In 1921, a Stanford University psychologist, Lewis Terman selected approximately 1,500 intelligent boys and girls to take part in a study. Dr. Terman was interested in the origins of leadership potential and he wanted to see if he could identify these factors early on in life. The children were around 11 at the time and quite a few were still alive and in their 90's, eight decades later. Dr. Terman, himself, died in 1956, in his mid-70's, but the work was carried on by others and then finally picked up by the two above-named authors.
Who participated in this study and the data that was collected from these individuals was kept strictly confidential but some of the members did choose to step forward later on in life and proudly proclaim their involvement with it. Jess Oppenheimer, creator of I Love Lucy and Get Smart was one of the most recognizable.

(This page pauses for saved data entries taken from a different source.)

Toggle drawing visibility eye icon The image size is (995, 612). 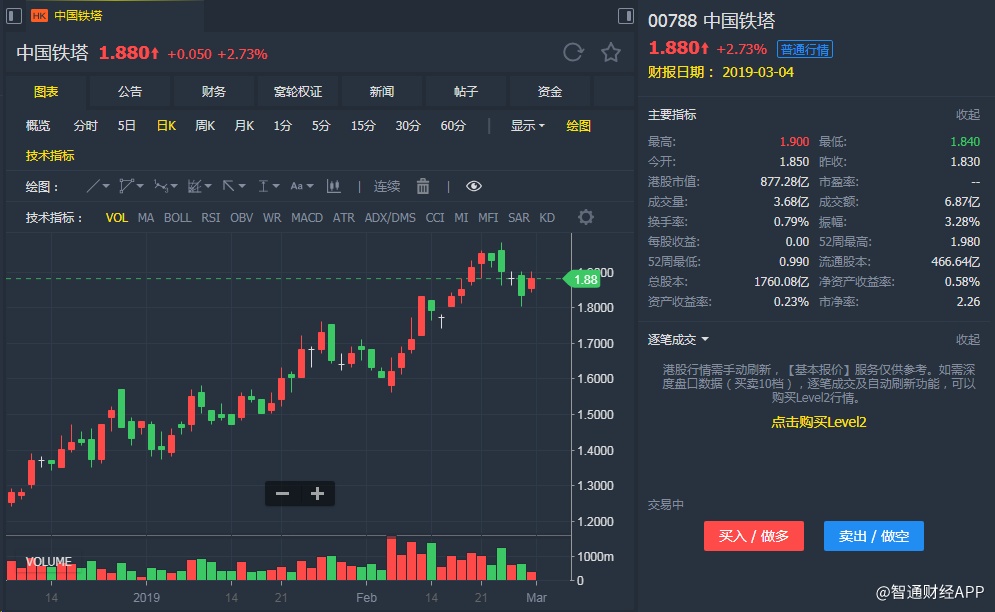click(x=474, y=186)
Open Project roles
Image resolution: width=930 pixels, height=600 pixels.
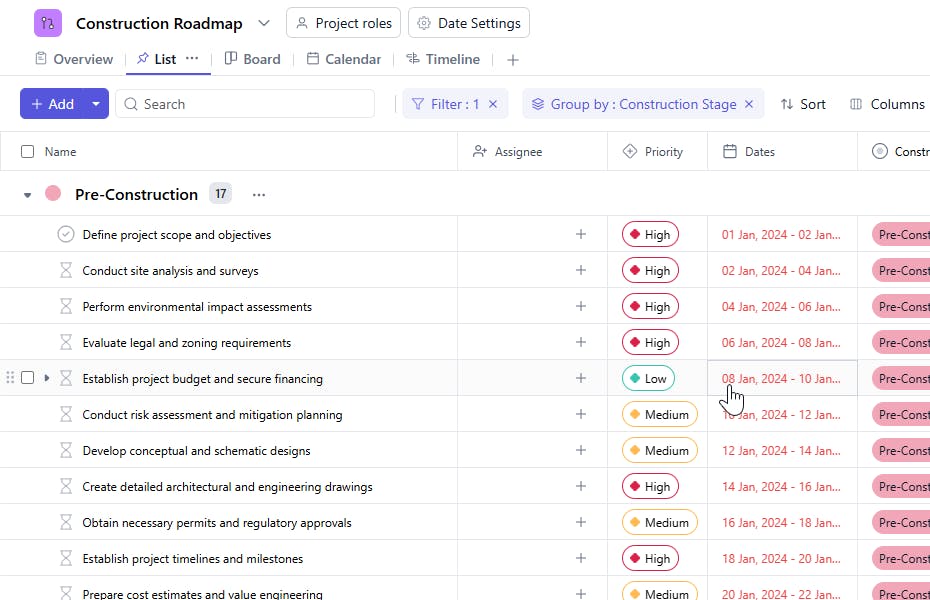click(343, 23)
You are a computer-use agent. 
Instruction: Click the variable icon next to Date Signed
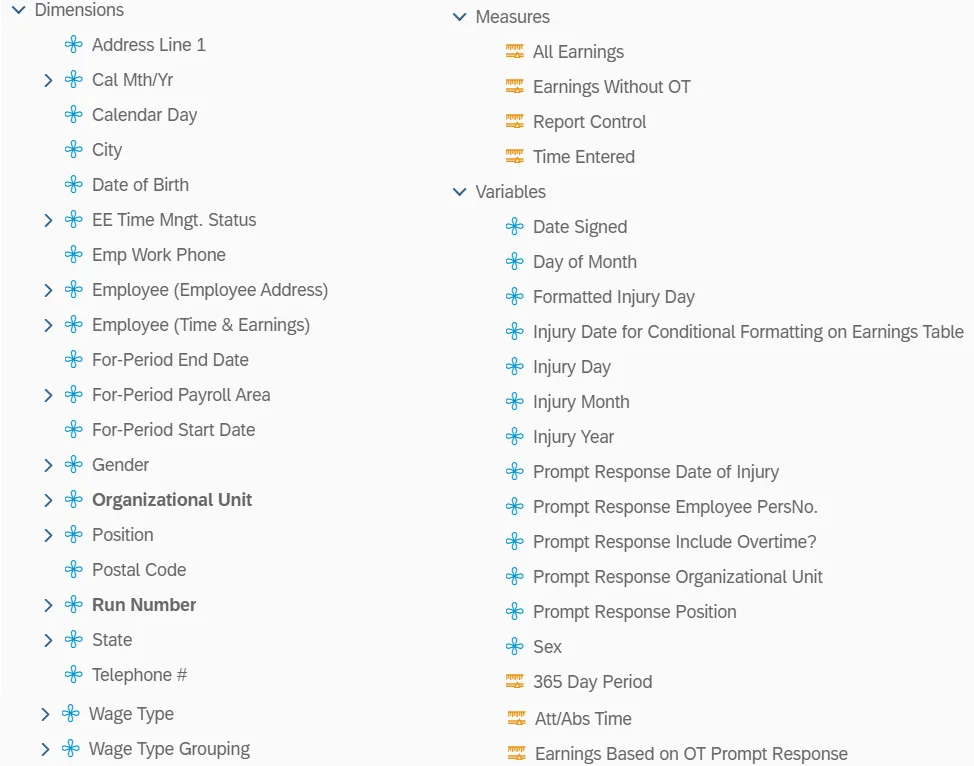(515, 227)
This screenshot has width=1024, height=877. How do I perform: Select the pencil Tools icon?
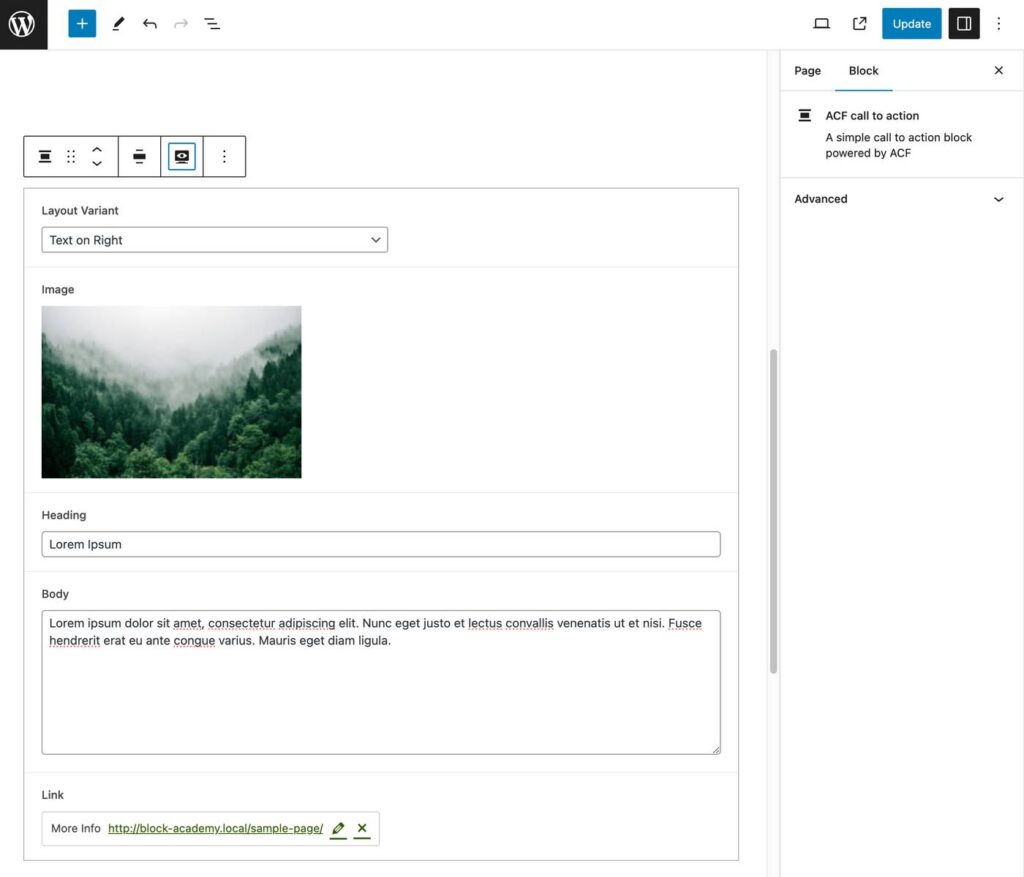(x=118, y=24)
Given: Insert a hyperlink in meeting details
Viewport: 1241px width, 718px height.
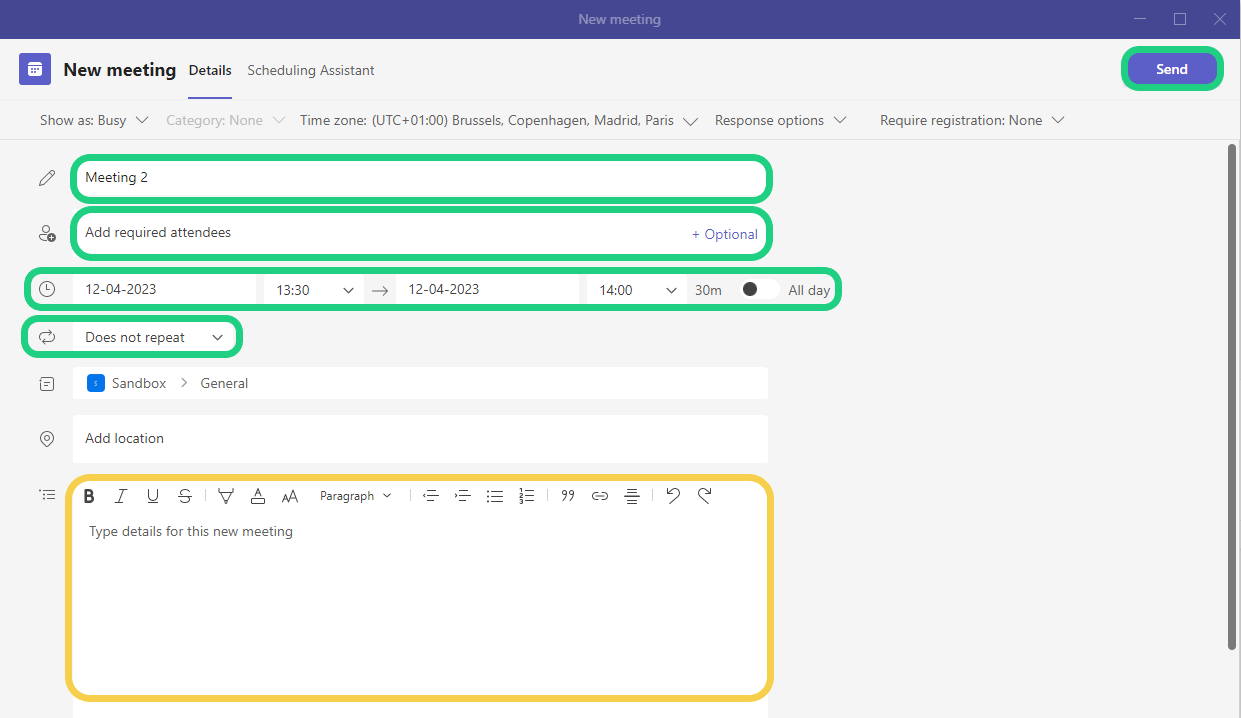Looking at the screenshot, I should click(x=600, y=496).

Dr. Terman's investigative methods were careful and deliberate and remain relevant to this day. Not much has changed at all since the beginning of this study in 1921. While he began by looking for indicators of future success, the study broadened to include the key ingredients to a long, healthy and happy life. Some of the original group had committed suicide by mid-life, some died in their sixties or seventies. A couple of them, I believe, made it to 100. What upbringing challenges, traumatic events, or environmental differences were responsible for these various end results?
It turns out that indicators of longevity in childhood continue to be accurate even in adulthood. The #1 predictor was the biggest surprise of the study. Was it exercise, nutrition, education or an easy, stress-free environment? In our American tradition of feeling that if some is good, then more must be even better, you may be tempted to run a marathon or suddenly and maniacally eat broccoli at every meal, but this will not add years to your life.
While no one should argue with the benefits of any of these individually, they turn out not to be answer we're looking for. Conscientiousness is the real predictor according to the authors.
"The young adults who were thrifty, persistent, detail oriented and responsible lived the longest."
What you must do is follow your own path in life and always make a concerted effort to rebound from painful or difficult life-altering situations.
In 1986, a questionnaire was given to those participants of the study that were still alive. Overwhelmingly, the results showed that it wasn't so much about what had gone wrong in these people's lives that mattered the most. For the most part, they were happy. It was only the lost opportunities they regretted.
Let that be our take away from this study. We should actively pursue our passions while we still have the time to do it. That, alone, is enough to keep us young.